Corresponding reference characters indicate corresponding parts throughout the several views. The exemplification set out herein illustrates an embodiment of the invention in one form, and such exemplification is not to be construed as limiting the scope of the invention in any manner.

Claims

1. A dual-powered utility vehicle comprising: a gasoline engine configured to rotate a first axle that rotates at least a first wheel;an electrical motor configured to rotate a second axle that rotates at least a second wheel;wherein the at least second wheel also rotates the second axle;at least one battery connected to the electrical motor;wherein the vehicle is configured such that when being moved under power from the gasoline engine, the at least second wheel of the electrical drive train is rotated by virtue of its ground contact when the gasoline engine rotates the at least first wheel; andwherein energy created by the at least second wheel rotating is transferred to the at least one battery to recharge the battery and make available for use by the electrical motor to rotate the at least one second wheel when activated to do so.
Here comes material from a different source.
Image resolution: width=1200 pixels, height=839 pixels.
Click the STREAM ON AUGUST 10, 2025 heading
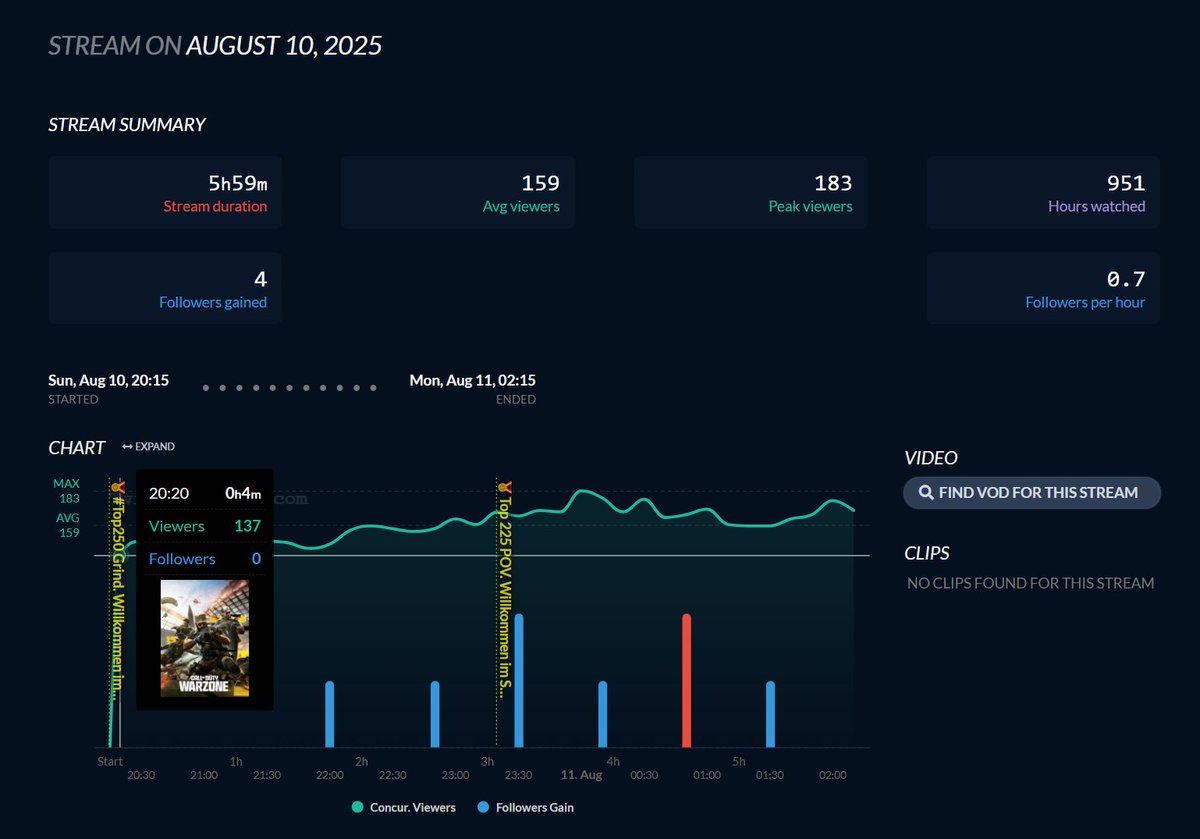point(215,45)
2. The dual-powered utility vehicle of claim 1, further an electrical motor controller configured to control the electric motor.

3. The dual-powered utility vehicle of claim 1, further comprising a controller in communication with the motor that includes a regeneration mode that causes any energy created by rotation of the at least second wheel to transfer to the at least one battery to recharge the battery.